Background: The endothelial ADP receptor P2Y(1) is responsible for a large part of the reactive hyperemia following cardiac ischemia. Tissue plasminogen activator (t-PA) increases during reactive hyperemia. We postulated that the release of t-PA during reactive hyperemia could be mitigated through blocking the coronary endothelial P2Y(1) receptor.

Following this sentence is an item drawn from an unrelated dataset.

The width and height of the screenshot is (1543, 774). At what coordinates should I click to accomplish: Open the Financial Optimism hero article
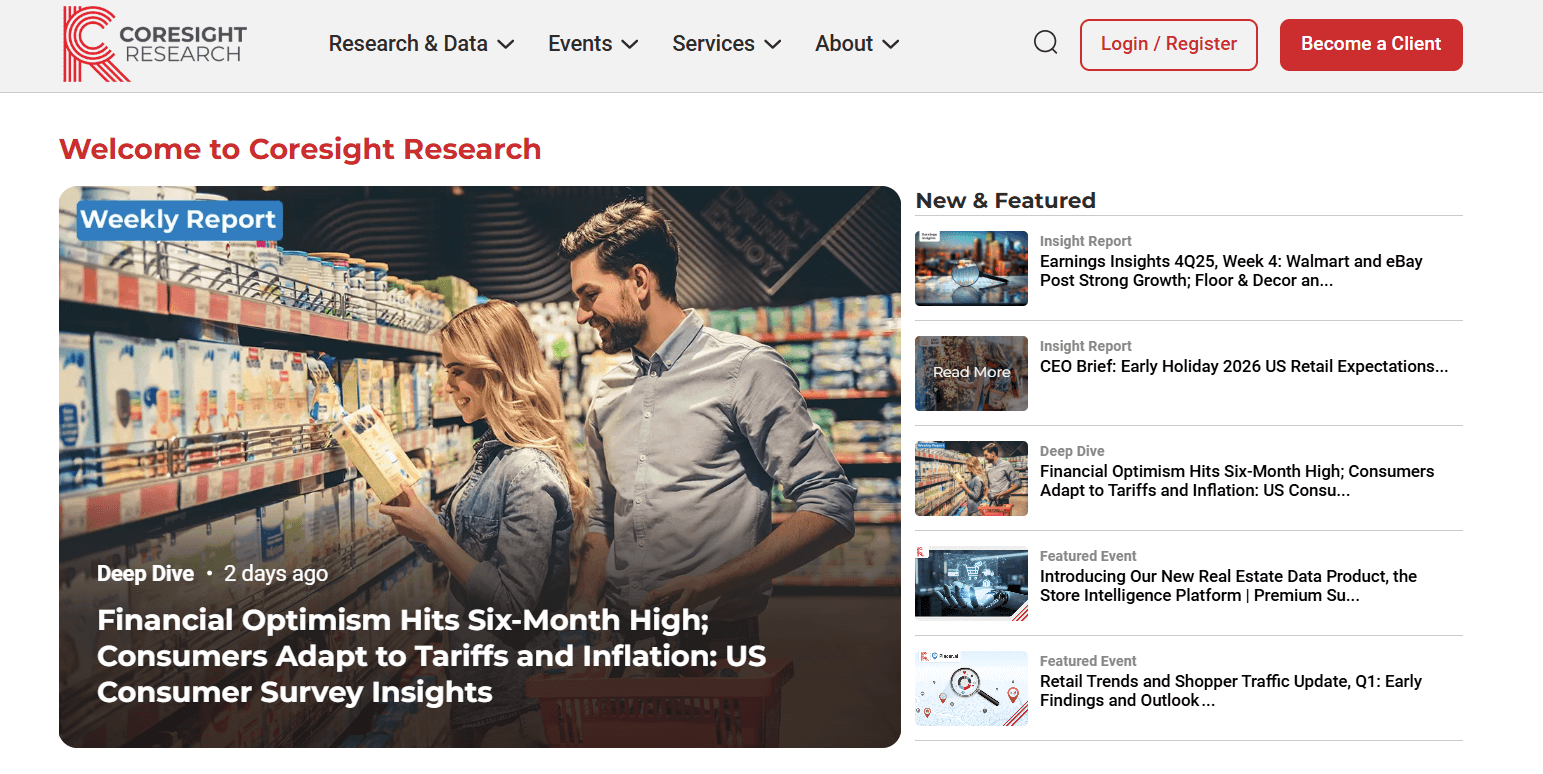tap(431, 655)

Methods: t-PA was measured in peripheral arterial blood and locally in the venous blood from the coronary sinus in a porcine model. The stable ADP analogue 2-MeSADP (10(-5) M), alone or as co-infusion with a selective P2Y(1) receptor blocker, MRS2179 (10(-3) M) was locally delivered in the left anterior descending artery through the tip of a coronary angioplasty balloon. In separate pigs the coronary artery was occluded with the balloon for 10 min. During the first and tenth minute of coronary ischemia, 2.5 ml of MRS2179 (10(-3) M) was delivered distal to the occlusion in 8 pigs, 10 pigs were used as controls.

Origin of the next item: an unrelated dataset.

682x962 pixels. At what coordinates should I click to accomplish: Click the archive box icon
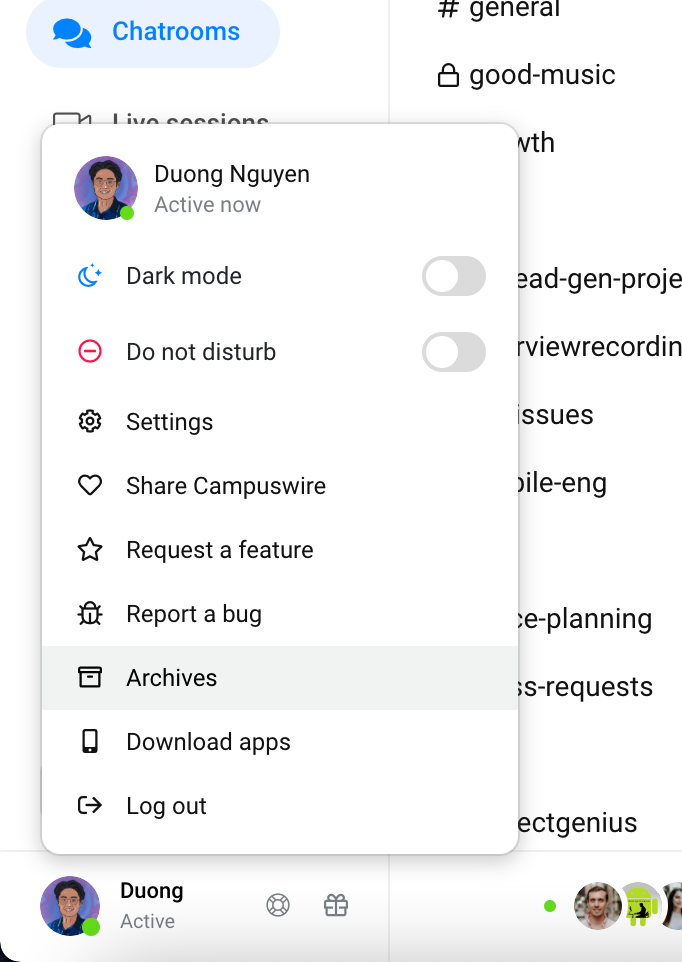pos(90,677)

Results: 2-MeSADP increased levels of t-PA in the coronary sinus, which could be significantly inhibited by co-infusion with MRS2179. During cardiac ischemia and reperfusion, t-PA increased significantly, an effect that could be significantly inhibited by MRS2179.
Conclusions: Intra coronary administered MRS2179, a selective P2Y(1) receptor blocker, significantly reduces the increased levels of t-PA caused by both 2-MeSADP and cardiac ischemia in coronary arteries. Thus, ADP acting on the endothelial P2Y(1) receptor may mediate release of t-PA during ischemia and post-ischemic hyperemia, an effect that may counteract some of the platelet activating effects of ADP. Abbreviated Abstract We postulated that the release of t-PA during post ischemic reactive hyperemia could be mitigated through blocking the coronary endothelial P2Y(1) receptor in a porcine model. The ADP analogue 2-MeSADP (10(-5) M), alone or as co-infusion with a the P2Y(1) receptor blocker, MRS2179 (10(-3) M) was locally delivered in the left anterior descending artery. In separate pigs the coronary artery was occluded for ten min. During the first and tenth min of coronary ischemia, 2.5 ml of MRS2179 (10(-3) M) was delivered distal to the occlusion. t-PA was measured in peripheral arterial blood and also from the Coronary Sinus. We found that levels of t-PA in the blood from the coronary Sinus increased during infusion with 2-MeSADP as well as during ischemia and reperfusion. In pigs treated with MRS2179 levels of t-PA in the Coronary Sinus were significantly reduced during both coinfusion with 2-MeSADP and during ischemia/reperfusion. Thus, ADP acting on the endothelial P2Y(1) M receptor may mediate release of t-PA during ischemia and post-ischemic hyperemia, an effect that may counteract some of the platelet activating effects of ADP.